You also have some other arguments that are optional but that can help you make your model even more robust.
They include some regularization techniques that prevent overfitting and so on. Right now, we just want to build a simple Decision Tree Regression model. Since we have a small dataset, we’ll only need formula and data.
With those few lines of code, our regressor is ready to be built. We can now run the code.
Predicting the result
So now, let’s see what our created model predicts as the salary for the 6.5 level.
Wow!!! Our model predicts the salary for the 6.5 level as 249500. This is way higher than what our interviewee was asking for. What could be the problem?
Let’s visualize the graph and see where/what the problem could be.
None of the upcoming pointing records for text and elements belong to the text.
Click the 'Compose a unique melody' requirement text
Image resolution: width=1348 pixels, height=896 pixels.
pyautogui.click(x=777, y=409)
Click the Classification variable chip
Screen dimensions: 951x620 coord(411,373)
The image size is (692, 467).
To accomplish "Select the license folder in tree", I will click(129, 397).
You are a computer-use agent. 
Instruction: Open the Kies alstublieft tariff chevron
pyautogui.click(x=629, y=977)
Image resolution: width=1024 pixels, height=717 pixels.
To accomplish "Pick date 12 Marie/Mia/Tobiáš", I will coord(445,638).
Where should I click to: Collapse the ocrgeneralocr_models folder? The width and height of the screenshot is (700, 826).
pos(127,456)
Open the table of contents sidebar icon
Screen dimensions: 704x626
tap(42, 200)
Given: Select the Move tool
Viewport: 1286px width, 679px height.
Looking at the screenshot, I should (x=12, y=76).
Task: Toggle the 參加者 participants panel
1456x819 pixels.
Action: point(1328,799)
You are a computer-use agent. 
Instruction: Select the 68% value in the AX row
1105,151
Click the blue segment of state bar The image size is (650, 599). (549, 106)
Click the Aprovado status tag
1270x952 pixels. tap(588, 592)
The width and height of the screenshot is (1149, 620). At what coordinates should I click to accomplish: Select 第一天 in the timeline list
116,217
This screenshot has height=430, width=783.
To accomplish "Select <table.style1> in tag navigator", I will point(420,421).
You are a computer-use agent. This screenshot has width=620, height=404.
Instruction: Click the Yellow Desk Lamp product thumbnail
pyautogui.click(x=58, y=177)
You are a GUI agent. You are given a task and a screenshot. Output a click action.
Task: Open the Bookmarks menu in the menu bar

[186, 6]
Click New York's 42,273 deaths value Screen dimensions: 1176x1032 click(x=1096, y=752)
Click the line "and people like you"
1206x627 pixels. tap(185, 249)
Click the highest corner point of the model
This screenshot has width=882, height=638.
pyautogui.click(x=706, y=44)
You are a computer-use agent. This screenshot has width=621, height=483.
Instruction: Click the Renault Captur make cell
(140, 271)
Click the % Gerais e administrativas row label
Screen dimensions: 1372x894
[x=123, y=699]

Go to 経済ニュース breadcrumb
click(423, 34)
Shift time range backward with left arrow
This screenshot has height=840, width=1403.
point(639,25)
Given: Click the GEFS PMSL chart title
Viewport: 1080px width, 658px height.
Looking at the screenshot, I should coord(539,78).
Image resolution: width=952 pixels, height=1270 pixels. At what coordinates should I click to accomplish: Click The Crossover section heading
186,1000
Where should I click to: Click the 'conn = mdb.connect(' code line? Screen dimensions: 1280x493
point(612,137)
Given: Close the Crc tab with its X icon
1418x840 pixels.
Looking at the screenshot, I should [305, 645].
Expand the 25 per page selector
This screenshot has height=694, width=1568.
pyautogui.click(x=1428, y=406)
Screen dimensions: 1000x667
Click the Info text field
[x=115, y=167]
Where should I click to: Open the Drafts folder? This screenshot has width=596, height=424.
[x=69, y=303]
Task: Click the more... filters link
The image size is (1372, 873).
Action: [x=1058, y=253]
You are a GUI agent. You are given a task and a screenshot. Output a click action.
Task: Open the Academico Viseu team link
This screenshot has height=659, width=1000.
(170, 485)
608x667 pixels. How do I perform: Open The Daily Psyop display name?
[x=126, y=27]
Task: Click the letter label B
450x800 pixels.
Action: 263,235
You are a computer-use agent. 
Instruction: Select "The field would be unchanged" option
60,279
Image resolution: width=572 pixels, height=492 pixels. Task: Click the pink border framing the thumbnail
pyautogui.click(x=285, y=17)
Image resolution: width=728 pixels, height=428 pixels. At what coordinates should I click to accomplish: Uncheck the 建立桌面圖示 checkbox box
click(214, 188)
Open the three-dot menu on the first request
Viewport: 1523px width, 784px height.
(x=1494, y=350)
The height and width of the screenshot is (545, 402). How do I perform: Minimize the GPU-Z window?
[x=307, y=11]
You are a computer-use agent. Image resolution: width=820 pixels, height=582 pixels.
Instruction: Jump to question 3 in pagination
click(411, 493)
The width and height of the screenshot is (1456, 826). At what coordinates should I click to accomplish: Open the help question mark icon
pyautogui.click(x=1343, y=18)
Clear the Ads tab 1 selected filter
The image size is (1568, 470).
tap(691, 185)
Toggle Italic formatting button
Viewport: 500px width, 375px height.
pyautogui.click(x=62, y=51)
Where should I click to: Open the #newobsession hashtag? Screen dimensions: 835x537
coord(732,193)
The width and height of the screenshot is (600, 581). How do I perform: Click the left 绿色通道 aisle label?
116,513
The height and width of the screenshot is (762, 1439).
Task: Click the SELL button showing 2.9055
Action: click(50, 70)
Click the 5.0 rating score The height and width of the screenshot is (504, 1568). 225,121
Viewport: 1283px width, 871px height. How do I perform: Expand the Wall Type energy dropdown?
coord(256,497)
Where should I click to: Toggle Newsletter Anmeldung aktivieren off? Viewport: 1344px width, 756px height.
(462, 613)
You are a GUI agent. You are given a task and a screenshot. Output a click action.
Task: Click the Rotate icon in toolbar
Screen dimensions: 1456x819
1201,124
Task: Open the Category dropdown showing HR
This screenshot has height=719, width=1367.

Just select the code and execute.
From the graph we can see that we have a horizontal line, like we got in the SVR in Python tutorial. In the case of SVR in Python, this straight horizontal line was as a result of not applying feature scaling to our dataset. Could this be the same problem?
With Decision Tree Models, we don’t need to apply feature scaling. This is because this model is built based on conditions on the independent variable, and not on Euclidean distances. Feature scaling is applied on machine learning models with Euclidean distances.
Therefore, in our current situation, feature scaling is not the problem. Even if you apply feature scaling to our model, you’ll still encounter this problem. So, what could be the issue?
The horizontal line is one Decision Tree Model. However, it’s not the best version of Decision Tree model that we want.
The problem we are facing is actually related to the number of splits. The Decision Tree Regression model is made by making some splits based on different conditions. The more conditions you have on your independent variables, the more you have splits.
According to the graph, our model clearly has no splits, as all the predictions are equal to $250000. Our model just took all the salaries in all the level, and made an average.
Like we saw earlier, we have a number of arguments in the rpart library, that we can use to make our model more robust.
The one parameter/argument that we’re most interested in here is the control parameter. This is a very good way of dealing with the problem that we have encountered. Model performance improvement is something that machine learning scientists do very often in their job. In later sections of this course, we’ll look at the best morals for selecting the best parameter/arguments when we cover cross-validation. However, right now we’re just going to use a simple model performance improvement with the control parameter.
So, lets go back to our model, add the control parameter and employ a little trick. To our regressor, add the following line of code: control = rpart.control(minsplit = 1)
We took the rpart.control function, which is part of the rpart library and then we used the minsplit argument to create some splits.
Run the code and execute.
Now let’s perhaps first visualize the results to see if our model is now correct before getting to the final verdict.
And now it makes much more sense because, based on the entropy in the information again it splits the whole range of your independent variable into different intervals.
So here we can clearly see the intervals. The first interval is from 1 to 6.5. The second interval is from 6.5 to 8.5. Then the third interval is from eight point five to 9.5. And finally, the last interval is from nine point five to 10.
The decision tree regression model is considering the average of the dependent variable values in each of the intervals.
If we use our graph and our y-pred function, we see that in both the predicted salary for level 6.5 is going to be $250,000.
That’s all for now. It’s a bit hard to get the concept of Decision Tree Regression using only 1-D. However, I hope this article gave you an idea of how to create and enhance Decision Tree Models in R. I’ll see you in the next one.